### Фрагмент текста:
════════

Как сейчас вижу перед собой Бека на пороге семидесятилетия (он так до него и не дожил), крупного, тяжеловесного, с взлохмаченными густыми волосами и остро поблескивающими маленькими медвежьими глазками, с хитрющей усмешкой. Да и все ухватки у него были медвежьи, походка – тоже. Хорошенько надо было потрудиться, чтоб свалить с ног этакого богатыря, кряжистого, крепко сколоченного. Что ж, эпоха потрудилась, постаралась.

Я написала воспоминания о Беке, с которым меня связывали долгие годы дружбы. Что-то нашлось в моих дневниковых записях, что-то сохранилось в памяти (о яркой личности – и воспоминания яркие). Предлагаю читателю отрывки из своих воспоминаний. Надо сказать, что Бек был человек озорной, лукавый, непредсказуемый, невероятно обаятельный, со сложной биографией сына сложного века, со своеобразным ершистым юмором, задевающим и обижающим многих. Писать о нем совсем не просто. Что удалось, что не удалось – судить читателям.

1. КАК ЕГО ИСКЛЮЧАЛИ ИЗ ПАРТИИ

Бек не любил об этом говорить. Мы были уже давно знакомы и дружны, когда он однажды скупо и как-то нехотя рассказал мне историю своего исключения из партии.

════════

### Доступные данные:
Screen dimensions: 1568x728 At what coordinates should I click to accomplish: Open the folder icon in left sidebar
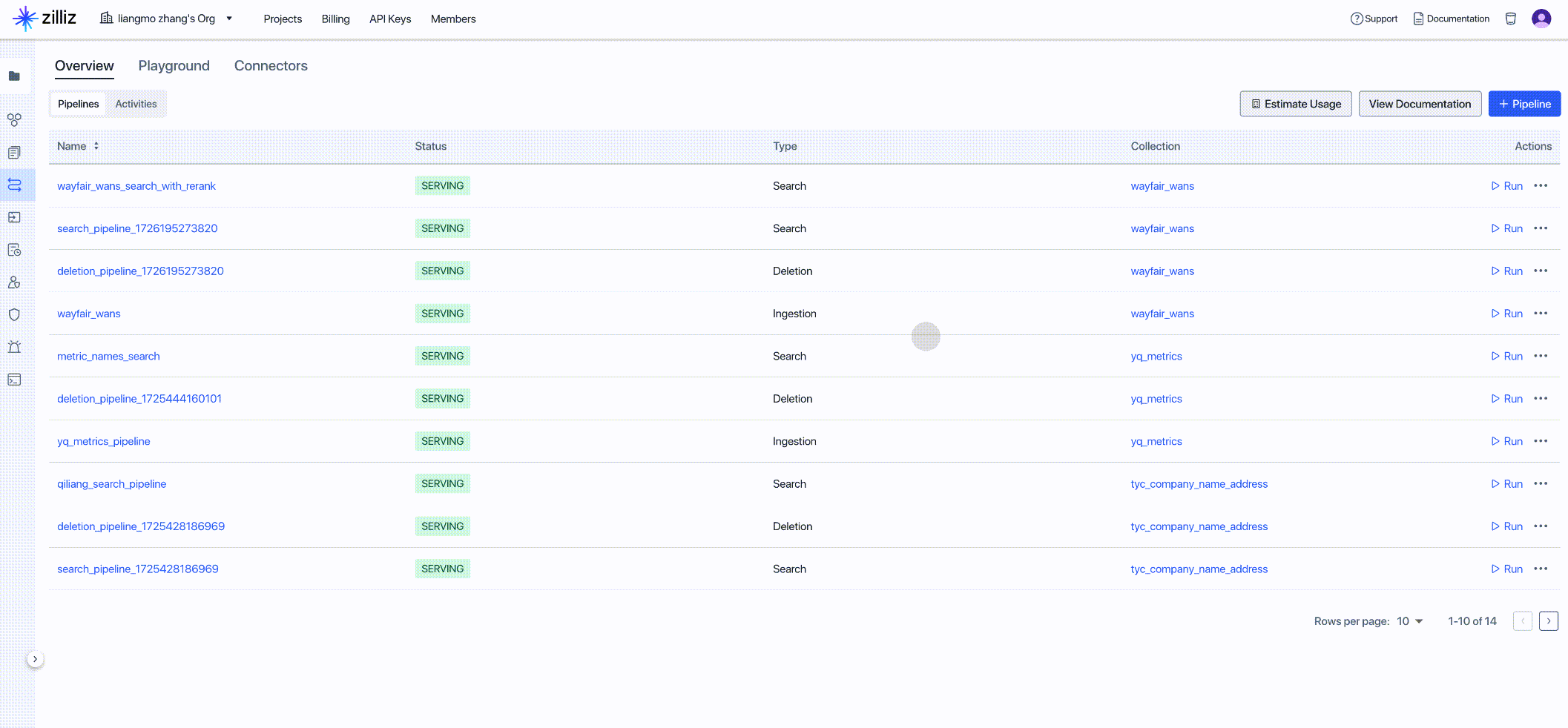click(14, 76)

════════

### Описание задачи:
Можете дословно процитировать целиком фрагмент воспоминаний о Беке?

### Письменный ответ:
Как сейчас вижу перед собой Бека на пороге семидесятилетия (он так до него и не дожил), крупного, тяжеловесного, с взлохмаченными густыми волосами и остро поблескивающими маленькими медвежьими глазками, с хитрющей усмешкой. Да и все ухватки у него были медвежьи, походка – тоже. Хорошенько надо было потрудиться, чтоб свалить с ног этакого богатыря, кряжистого, крепко сколоченного. Что ж, эпоха потрудилась, постаралась.

Я написала воспоминания о Беке, с которым меня связывали долгие годы дружбы. Что-то нашлось в моих дневниковых записях, что-то сохранилось в памяти (о яркой личности – и воспоминания яркие). Предлагаю читателю отрывки из своих воспоминаний. Надо сказать, что Бек был человек озорной, лукавый, непредсказуемый, невероятно обаятельный, со сложной биографией сына сложного века, со своеобразным ершистым юмором, задевающим и обижающим многих. Писать о нем совсем не просто. Что удалось, что не удалось – судить читателям.

1. КАК ЕГО ИСКЛЮЧАЛИ ИЗ ПАРТИИ

Бек не любил об этом говорить. Мы были уже давно знакомы и дружны, когда он однажды скупо и как-то нехотя рассказал мне историю своего исключения из партии.